Exercise prompt:
In the entries below, find the line containing "The width and height of the screenshot is (832, 604)." and the line containing "Click the vertical". Copy those two lines and everything between them exactly, and only that.

Data:

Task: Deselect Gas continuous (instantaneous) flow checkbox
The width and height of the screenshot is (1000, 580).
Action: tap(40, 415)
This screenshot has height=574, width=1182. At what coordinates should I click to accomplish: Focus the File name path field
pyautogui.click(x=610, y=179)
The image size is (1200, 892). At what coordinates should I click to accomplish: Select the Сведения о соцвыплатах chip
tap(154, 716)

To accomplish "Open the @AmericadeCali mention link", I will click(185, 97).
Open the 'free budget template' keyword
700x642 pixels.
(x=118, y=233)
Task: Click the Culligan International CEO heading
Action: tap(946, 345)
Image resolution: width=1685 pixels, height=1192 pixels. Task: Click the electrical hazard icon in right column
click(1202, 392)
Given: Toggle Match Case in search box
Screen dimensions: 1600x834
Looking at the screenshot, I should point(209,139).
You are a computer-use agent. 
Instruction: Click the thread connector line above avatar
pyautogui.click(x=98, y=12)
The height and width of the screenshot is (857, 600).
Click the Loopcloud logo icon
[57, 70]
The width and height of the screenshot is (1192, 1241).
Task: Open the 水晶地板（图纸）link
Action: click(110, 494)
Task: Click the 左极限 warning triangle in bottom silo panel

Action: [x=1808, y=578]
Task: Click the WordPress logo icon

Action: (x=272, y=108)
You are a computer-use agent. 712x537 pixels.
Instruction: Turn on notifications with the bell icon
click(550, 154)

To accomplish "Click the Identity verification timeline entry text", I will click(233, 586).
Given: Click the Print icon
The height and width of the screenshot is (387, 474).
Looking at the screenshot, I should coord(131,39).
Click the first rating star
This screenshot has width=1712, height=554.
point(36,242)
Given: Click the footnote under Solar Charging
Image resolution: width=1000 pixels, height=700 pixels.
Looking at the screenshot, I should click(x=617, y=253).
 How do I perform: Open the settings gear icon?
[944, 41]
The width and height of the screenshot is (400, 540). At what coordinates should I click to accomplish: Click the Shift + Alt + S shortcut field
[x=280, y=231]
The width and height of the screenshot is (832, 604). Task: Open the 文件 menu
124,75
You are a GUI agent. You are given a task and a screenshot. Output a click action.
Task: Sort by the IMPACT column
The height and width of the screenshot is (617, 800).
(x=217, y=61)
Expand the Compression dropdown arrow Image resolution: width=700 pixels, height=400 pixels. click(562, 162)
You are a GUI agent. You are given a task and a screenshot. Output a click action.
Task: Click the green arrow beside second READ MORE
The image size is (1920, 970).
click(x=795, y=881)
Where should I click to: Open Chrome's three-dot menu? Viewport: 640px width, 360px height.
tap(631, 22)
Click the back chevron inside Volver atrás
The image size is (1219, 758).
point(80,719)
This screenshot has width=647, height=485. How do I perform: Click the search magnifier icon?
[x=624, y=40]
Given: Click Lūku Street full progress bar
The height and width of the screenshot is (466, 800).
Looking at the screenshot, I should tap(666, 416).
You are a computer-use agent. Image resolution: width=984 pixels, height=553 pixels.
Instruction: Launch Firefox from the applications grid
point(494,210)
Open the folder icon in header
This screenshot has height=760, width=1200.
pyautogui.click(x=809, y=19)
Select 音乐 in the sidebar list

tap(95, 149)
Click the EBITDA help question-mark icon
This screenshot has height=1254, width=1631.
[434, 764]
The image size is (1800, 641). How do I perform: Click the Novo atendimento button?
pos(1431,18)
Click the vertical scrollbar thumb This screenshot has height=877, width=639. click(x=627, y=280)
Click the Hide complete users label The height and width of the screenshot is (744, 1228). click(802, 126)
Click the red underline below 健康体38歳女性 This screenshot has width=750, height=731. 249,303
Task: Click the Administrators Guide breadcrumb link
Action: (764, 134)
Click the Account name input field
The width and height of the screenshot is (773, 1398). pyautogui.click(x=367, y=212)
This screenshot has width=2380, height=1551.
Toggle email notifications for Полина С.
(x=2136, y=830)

Written solution:
The width and height of the screenshot is (832, 604). Task: Open the 文件 menu
124,75
You are a GUI agent. You are given a task and a screenshot. Output a click action.
Task: Sort by the IMPACT column
The height and width of the screenshot is (617, 800).
(x=217, y=61)
Expand the Compression dropdown arrow Image resolution: width=700 pixels, height=400 pixels. click(562, 162)
You are a GUI agent. You are given a task and a screenshot. Output a click action.
Task: Click the green arrow beside second READ MORE
The image size is (1920, 970).
click(x=795, y=881)
Where should I click to: Open Chrome's three-dot menu? Viewport: 640px width, 360px height.
tap(631, 22)
Click the back chevron inside Volver atrás
The image size is (1219, 758).
point(80,719)
This screenshot has width=647, height=485. How do I perform: Click the search magnifier icon?
[x=624, y=40]
Given: Click Lūku Street full progress bar
The height and width of the screenshot is (466, 800).
Looking at the screenshot, I should tap(666, 416).
You are a computer-use agent. Image resolution: width=984 pixels, height=553 pixels.
Instruction: Launch Firefox from the applications grid
point(494,210)
Open the folder icon in header
This screenshot has height=760, width=1200.
pyautogui.click(x=809, y=19)
Select 音乐 in the sidebar list

tap(95, 149)
Click the EBITDA help question-mark icon
This screenshot has height=1254, width=1631.
[434, 764]
The image size is (1800, 641). How do I perform: Click the Novo atendimento button?
pos(1431,18)
Click the vertical scrollbar thumb This screenshot has height=877, width=639. click(x=627, y=280)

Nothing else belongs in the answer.